### [TASK PROMPT]
Your task is to repeat exactly the lines below between the line holding "Switch to the Regional" and the line holding "Given: Click 上传视频 button beside 毕业论文网 title", inclusive, and only those.
[[ MATERIAL PROVIDED, beginning ]]
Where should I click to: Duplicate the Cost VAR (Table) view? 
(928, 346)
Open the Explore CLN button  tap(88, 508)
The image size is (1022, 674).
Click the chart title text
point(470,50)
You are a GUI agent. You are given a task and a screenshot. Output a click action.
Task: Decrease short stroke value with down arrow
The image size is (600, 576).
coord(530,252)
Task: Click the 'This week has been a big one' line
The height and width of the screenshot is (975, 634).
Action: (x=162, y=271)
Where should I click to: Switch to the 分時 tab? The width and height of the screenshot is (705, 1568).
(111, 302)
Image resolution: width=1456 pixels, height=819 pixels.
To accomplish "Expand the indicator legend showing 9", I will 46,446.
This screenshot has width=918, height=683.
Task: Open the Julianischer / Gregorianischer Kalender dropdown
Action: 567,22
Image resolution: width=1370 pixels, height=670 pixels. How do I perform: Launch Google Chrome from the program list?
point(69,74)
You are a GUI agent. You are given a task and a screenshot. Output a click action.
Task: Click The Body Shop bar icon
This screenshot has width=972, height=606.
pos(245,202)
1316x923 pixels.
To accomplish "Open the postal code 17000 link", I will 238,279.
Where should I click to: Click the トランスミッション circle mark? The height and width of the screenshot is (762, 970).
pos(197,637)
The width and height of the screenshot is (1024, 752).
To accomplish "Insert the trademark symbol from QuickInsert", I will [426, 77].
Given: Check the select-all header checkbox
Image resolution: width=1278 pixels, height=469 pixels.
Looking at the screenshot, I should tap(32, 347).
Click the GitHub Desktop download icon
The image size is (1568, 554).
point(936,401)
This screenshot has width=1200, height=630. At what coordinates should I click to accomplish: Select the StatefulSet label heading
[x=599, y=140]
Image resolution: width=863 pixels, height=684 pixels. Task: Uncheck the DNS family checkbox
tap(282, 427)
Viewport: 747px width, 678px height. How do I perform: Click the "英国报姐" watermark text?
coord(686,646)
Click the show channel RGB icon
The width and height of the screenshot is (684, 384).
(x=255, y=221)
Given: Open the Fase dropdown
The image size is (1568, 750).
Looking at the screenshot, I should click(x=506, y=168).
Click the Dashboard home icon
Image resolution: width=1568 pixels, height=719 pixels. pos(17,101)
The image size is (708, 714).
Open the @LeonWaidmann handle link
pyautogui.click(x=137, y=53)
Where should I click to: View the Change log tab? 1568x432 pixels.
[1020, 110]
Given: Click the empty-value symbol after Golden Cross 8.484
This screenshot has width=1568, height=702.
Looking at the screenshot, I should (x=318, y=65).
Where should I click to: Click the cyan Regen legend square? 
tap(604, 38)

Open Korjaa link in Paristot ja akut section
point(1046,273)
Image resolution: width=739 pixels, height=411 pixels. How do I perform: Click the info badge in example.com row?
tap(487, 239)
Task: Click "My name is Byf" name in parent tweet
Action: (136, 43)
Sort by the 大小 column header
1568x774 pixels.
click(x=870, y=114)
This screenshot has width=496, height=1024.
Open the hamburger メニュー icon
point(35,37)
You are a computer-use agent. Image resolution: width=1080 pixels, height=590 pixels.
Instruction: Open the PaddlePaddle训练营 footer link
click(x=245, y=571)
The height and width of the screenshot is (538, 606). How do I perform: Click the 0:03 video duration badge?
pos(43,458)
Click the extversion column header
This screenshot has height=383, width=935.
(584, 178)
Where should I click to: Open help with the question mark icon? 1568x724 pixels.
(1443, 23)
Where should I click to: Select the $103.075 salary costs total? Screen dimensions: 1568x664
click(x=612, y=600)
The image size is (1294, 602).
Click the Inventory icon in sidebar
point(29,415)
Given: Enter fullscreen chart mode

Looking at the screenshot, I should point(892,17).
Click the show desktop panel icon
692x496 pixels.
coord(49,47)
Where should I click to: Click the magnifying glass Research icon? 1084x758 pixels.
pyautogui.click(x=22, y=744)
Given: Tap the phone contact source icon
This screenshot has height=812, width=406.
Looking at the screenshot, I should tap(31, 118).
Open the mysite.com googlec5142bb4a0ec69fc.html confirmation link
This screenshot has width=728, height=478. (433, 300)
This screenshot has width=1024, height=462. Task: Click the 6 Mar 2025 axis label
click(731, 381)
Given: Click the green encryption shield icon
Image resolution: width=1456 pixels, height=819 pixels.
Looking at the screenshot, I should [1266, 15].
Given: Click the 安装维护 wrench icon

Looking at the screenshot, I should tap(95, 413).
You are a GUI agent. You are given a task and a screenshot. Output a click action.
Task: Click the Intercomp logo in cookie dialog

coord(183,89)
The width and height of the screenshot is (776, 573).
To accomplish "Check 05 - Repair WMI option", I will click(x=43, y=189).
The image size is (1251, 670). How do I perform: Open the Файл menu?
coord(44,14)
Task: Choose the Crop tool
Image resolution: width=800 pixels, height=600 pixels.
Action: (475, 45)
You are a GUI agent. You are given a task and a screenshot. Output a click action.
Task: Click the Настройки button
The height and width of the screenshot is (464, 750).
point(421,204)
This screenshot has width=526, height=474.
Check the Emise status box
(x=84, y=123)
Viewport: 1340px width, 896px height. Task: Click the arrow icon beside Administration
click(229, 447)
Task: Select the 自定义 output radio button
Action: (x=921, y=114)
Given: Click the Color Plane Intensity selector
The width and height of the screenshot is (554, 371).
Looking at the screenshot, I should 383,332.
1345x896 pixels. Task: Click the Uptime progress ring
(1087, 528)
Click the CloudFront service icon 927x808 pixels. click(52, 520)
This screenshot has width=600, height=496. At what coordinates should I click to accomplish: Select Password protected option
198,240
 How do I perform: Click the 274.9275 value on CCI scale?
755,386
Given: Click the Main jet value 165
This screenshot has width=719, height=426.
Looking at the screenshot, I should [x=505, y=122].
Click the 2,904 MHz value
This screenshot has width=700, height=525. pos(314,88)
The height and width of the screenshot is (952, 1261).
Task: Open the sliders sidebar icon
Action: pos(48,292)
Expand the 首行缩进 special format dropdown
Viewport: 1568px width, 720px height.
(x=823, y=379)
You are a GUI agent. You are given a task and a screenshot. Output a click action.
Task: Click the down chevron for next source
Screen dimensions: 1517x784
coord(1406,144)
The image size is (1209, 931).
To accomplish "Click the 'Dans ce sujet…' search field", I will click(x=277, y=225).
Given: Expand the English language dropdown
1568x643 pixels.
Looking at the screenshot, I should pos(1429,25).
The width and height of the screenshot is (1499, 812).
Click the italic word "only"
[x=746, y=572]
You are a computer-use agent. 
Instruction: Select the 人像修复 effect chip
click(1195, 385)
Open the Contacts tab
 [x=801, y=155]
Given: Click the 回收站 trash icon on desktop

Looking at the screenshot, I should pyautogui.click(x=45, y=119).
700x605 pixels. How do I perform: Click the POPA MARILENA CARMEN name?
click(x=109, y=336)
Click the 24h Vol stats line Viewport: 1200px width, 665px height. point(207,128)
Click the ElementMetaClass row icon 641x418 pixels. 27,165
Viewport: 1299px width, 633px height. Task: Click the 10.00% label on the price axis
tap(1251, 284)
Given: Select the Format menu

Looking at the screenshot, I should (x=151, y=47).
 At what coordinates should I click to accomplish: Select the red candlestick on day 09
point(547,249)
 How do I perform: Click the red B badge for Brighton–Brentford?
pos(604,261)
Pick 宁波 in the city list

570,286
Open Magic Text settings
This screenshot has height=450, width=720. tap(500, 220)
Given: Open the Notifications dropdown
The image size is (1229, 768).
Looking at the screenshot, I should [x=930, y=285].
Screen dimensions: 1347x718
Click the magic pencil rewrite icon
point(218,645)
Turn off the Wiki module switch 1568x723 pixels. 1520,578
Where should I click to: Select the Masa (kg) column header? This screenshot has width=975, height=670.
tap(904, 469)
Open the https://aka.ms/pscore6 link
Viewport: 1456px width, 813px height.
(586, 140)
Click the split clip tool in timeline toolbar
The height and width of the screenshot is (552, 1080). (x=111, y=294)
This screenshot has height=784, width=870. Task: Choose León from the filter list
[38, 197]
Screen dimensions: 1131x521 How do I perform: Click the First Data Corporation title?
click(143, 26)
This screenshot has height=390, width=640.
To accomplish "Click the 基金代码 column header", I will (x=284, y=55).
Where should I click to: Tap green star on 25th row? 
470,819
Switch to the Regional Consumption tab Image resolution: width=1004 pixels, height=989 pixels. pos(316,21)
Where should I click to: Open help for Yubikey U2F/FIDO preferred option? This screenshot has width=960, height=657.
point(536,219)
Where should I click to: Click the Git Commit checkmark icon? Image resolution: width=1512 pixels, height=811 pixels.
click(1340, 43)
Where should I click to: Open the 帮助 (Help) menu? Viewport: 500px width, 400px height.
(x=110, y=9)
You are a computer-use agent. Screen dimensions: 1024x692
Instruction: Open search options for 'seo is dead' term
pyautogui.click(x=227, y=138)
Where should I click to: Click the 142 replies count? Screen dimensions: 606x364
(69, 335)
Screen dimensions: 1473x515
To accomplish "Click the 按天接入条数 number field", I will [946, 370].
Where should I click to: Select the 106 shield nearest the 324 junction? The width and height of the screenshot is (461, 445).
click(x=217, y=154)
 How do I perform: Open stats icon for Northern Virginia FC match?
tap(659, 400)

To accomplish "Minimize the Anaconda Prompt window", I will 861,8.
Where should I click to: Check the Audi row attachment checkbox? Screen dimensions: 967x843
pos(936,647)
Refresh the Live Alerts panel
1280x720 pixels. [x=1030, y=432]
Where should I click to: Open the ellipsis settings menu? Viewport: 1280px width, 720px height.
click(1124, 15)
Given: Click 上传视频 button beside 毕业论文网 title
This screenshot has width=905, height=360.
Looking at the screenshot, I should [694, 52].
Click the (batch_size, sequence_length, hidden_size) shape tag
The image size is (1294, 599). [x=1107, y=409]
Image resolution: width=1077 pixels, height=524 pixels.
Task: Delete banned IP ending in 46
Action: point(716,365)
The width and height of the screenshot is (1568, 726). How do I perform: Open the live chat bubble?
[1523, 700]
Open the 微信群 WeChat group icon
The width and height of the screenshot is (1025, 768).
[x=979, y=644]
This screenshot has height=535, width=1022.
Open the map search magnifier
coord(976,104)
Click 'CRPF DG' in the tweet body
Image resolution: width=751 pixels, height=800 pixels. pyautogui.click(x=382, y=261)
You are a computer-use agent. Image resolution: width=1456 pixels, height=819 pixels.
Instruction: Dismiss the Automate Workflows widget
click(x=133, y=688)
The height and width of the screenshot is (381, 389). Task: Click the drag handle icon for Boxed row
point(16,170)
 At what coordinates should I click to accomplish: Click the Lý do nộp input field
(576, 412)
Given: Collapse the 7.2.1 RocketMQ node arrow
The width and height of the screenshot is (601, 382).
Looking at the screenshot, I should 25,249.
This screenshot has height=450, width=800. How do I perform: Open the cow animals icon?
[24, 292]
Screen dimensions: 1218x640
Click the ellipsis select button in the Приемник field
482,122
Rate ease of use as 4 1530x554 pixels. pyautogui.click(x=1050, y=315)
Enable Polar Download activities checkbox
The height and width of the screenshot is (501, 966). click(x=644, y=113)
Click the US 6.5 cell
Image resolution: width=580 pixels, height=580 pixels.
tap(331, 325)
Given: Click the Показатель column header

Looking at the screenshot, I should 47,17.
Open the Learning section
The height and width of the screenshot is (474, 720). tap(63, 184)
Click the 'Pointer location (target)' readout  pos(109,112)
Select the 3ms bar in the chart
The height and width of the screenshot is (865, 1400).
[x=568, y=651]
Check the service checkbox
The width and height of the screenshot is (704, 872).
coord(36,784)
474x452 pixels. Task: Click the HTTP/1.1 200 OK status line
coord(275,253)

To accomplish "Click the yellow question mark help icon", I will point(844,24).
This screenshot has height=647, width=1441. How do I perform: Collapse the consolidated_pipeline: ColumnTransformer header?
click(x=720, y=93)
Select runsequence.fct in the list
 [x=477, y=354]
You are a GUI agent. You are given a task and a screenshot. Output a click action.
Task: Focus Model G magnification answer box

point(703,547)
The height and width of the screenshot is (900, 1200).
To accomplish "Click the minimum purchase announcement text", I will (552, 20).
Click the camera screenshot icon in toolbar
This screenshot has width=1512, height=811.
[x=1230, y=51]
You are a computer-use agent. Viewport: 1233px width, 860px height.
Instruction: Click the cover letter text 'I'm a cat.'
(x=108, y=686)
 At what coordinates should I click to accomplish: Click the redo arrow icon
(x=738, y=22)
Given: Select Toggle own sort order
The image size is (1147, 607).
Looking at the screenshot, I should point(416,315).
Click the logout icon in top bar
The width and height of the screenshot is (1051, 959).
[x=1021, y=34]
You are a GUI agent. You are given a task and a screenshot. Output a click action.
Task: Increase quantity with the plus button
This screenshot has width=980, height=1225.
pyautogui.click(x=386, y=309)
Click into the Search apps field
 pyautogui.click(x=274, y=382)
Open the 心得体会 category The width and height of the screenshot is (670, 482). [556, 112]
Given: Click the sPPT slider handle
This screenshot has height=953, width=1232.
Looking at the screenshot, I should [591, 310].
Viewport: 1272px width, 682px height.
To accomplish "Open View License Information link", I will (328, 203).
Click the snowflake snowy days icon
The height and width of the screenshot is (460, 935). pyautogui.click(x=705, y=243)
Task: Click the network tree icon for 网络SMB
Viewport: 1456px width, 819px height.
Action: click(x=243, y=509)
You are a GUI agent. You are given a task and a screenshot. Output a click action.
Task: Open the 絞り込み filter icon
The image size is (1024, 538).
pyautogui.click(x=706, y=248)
[[ MATERIAL PROVIDED, end ]]
### [RESULT OF THIS TASK]
Switch to the Regional Consumption tab Image resolution: width=1004 pixels, height=989 pixels. pos(316,21)
Where should I click to: Open help for Yubikey U2F/FIDO preferred option? This screenshot has width=960, height=657.
point(536,219)
Where should I click to: Click the Git Commit checkmark icon? Image resolution: width=1512 pixels, height=811 pixels.
click(1340, 43)
Where should I click to: Open the 帮助 (Help) menu? Viewport: 500px width, 400px height.
(x=110, y=9)
You are a computer-use agent. Screen dimensions: 1024x692
Instruction: Open search options for 'seo is dead' term
pyautogui.click(x=227, y=138)
Where should I click to: Click the 142 replies count? Screen dimensions: 606x364
(69, 335)
Screen dimensions: 1473x515
To accomplish "Click the 按天接入条数 number field", I will [946, 370].
Where should I click to: Select the 106 shield nearest the 324 junction? The width and height of the screenshot is (461, 445).
click(x=217, y=154)
 How do I perform: Open stats icon for Northern Virginia FC match?
tap(659, 400)

To accomplish "Minimize the Anaconda Prompt window", I will 861,8.
Where should I click to: Check the Audi row attachment checkbox? Screen dimensions: 967x843
pos(936,647)
Refresh the Live Alerts panel
1280x720 pixels. [x=1030, y=432]
Where should I click to: Open the ellipsis settings menu? Viewport: 1280px width, 720px height.
click(1124, 15)
Given: Click 上传视频 button beside 毕业论文网 title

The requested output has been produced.